• Your goal:
Using the records below, output the stretch that opens with the line containing "You are a computer-use agent. The" and closes with the line containing "Viewport: 1280px width, 560px height.", exactly and including both lines, with nothing more.

[Collected data]
-------------------------

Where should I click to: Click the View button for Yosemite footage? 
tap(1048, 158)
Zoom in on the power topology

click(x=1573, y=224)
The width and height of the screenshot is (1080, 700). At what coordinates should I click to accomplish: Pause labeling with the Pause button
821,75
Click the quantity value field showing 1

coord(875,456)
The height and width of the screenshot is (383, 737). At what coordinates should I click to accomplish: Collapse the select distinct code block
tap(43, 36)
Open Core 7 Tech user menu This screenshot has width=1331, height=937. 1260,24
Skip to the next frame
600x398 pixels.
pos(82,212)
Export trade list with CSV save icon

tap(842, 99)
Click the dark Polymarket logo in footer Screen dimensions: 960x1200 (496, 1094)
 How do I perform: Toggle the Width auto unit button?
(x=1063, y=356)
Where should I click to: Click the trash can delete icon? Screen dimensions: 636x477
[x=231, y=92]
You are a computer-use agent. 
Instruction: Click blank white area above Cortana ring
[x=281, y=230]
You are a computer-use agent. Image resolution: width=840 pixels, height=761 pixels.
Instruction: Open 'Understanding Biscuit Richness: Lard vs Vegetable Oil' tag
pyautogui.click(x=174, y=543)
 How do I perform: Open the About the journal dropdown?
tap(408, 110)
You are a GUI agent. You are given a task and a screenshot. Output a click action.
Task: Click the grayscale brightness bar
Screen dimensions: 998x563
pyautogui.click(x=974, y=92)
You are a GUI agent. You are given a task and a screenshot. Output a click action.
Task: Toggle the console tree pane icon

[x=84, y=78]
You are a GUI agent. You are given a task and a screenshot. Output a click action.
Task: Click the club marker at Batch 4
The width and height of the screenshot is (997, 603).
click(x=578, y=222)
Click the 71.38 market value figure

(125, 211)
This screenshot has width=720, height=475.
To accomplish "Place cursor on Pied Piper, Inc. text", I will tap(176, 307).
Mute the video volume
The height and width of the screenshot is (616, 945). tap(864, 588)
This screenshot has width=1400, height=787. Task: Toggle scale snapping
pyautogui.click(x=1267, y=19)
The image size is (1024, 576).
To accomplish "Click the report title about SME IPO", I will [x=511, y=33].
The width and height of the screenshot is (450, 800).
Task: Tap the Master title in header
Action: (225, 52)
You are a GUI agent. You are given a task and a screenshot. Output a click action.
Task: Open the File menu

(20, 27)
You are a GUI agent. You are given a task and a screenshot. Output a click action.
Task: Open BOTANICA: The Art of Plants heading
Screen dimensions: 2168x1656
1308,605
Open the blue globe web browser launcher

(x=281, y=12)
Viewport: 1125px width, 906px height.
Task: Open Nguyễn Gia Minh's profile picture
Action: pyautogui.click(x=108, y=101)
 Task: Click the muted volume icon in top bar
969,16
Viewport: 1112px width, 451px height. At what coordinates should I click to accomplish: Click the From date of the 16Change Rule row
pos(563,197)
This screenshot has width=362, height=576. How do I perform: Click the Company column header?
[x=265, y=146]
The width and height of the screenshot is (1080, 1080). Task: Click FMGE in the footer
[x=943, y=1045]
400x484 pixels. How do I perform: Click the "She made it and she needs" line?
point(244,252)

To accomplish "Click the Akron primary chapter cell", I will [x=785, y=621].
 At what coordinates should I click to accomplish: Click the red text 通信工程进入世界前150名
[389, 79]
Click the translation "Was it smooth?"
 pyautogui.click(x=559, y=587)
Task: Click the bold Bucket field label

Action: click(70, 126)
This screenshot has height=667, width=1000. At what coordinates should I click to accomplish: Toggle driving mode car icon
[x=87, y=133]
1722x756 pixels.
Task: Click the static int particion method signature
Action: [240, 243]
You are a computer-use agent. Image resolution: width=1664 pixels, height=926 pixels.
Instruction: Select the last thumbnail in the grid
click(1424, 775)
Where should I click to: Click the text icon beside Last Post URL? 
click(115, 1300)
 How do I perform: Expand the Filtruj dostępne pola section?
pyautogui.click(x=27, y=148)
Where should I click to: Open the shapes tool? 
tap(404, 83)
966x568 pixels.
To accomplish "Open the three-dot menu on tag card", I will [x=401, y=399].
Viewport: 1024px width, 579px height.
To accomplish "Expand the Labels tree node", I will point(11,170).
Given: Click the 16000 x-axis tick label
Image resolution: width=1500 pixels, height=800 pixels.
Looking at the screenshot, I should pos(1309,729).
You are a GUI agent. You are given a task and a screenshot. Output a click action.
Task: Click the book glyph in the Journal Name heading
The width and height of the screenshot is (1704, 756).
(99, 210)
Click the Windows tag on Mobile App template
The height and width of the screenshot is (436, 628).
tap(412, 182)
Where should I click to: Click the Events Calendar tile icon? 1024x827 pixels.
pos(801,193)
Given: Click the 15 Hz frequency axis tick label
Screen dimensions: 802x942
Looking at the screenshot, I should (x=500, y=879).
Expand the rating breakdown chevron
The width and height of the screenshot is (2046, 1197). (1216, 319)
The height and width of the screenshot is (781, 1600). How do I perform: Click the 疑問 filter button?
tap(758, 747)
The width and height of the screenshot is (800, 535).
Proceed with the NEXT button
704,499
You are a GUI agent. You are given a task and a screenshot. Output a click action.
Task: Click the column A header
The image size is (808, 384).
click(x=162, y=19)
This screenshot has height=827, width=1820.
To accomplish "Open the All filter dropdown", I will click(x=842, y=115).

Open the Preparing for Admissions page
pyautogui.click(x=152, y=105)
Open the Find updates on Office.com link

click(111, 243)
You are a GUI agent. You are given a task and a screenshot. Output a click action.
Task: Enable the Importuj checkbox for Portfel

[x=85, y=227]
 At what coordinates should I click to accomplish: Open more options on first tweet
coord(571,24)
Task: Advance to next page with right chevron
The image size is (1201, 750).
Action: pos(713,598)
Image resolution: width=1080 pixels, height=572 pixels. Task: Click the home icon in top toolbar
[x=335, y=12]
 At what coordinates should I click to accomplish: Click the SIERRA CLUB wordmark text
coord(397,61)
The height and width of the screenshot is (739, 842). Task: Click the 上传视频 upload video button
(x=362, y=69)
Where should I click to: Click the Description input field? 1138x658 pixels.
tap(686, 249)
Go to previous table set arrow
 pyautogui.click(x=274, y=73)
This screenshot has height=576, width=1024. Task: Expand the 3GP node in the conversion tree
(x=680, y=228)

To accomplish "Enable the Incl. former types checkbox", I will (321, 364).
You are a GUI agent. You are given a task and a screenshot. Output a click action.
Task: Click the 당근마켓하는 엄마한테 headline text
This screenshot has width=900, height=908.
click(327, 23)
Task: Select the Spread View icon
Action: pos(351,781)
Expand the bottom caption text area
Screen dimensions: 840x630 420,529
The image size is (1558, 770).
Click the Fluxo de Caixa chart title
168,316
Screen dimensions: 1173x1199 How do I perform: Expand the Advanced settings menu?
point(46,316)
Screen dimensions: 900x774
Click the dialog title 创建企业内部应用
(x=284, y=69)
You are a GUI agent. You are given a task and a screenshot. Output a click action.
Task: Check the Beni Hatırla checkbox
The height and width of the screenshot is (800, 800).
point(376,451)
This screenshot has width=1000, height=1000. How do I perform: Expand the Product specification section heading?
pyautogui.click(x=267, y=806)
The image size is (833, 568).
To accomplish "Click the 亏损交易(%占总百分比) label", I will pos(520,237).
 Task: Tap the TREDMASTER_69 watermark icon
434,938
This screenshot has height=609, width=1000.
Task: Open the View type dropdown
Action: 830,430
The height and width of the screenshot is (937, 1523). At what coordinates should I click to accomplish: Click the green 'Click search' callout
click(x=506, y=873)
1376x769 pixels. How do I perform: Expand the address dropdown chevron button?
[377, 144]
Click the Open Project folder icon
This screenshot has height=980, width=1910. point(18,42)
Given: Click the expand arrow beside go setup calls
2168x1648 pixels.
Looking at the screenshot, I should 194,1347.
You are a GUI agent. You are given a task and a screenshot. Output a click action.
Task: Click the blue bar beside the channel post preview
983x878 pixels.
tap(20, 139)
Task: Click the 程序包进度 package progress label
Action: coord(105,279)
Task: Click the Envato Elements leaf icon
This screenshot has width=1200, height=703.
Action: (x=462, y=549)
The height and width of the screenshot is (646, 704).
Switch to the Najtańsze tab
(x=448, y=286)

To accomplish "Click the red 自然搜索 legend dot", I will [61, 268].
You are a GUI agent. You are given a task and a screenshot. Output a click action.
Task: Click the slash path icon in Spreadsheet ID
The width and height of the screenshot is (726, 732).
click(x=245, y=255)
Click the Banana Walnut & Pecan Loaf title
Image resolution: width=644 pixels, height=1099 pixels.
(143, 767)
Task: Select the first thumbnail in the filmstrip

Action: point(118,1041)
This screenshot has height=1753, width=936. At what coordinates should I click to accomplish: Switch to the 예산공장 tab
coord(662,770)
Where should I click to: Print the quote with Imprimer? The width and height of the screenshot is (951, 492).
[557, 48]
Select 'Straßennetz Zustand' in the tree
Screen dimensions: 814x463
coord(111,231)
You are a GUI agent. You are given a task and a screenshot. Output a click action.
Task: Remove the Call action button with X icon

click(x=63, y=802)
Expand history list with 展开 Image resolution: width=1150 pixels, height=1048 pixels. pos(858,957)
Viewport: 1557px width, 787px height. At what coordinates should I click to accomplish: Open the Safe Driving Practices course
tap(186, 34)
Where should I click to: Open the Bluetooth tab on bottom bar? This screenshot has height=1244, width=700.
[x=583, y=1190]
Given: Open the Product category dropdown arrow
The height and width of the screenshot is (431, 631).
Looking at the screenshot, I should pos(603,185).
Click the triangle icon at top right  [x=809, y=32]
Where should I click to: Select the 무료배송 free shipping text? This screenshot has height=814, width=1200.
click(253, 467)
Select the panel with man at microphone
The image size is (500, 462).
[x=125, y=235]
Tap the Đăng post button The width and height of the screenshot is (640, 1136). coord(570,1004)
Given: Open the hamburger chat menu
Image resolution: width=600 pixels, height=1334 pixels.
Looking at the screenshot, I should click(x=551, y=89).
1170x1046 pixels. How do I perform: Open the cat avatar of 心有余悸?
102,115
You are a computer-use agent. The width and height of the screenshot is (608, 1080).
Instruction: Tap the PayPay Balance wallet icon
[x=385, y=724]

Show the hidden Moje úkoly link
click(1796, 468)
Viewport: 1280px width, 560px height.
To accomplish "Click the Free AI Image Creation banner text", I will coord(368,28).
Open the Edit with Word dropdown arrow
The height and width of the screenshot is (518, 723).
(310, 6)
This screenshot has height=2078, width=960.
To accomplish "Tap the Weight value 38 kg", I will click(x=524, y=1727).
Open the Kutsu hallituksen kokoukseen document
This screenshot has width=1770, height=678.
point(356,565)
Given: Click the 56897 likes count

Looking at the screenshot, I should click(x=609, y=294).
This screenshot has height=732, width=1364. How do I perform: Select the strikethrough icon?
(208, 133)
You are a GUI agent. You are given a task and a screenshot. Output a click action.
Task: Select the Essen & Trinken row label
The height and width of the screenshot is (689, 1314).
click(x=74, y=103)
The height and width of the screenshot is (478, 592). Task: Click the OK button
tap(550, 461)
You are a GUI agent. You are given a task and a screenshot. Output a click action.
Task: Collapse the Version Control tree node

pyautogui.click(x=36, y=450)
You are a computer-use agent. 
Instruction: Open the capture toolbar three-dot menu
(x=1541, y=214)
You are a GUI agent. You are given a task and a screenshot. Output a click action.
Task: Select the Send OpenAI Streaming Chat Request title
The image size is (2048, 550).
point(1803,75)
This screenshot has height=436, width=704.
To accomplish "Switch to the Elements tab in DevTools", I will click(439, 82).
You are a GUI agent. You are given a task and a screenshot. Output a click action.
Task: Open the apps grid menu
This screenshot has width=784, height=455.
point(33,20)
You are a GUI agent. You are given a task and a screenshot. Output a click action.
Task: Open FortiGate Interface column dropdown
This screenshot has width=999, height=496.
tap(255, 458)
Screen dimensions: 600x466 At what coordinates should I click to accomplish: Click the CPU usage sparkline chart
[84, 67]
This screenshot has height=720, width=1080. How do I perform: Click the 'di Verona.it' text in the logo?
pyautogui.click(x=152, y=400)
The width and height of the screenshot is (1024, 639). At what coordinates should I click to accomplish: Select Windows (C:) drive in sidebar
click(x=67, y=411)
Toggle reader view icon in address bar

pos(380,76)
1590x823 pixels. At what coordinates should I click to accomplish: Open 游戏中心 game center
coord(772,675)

-------------------------

• Answer section:
You are a computer-use agent. The width and height of the screenshot is (608, 1080).
Instruction: Tap the PayPay Balance wallet icon
[x=385, y=724]

Show the hidden Moje úkoly link
click(1796, 468)
Viewport: 1280px width, 560px height.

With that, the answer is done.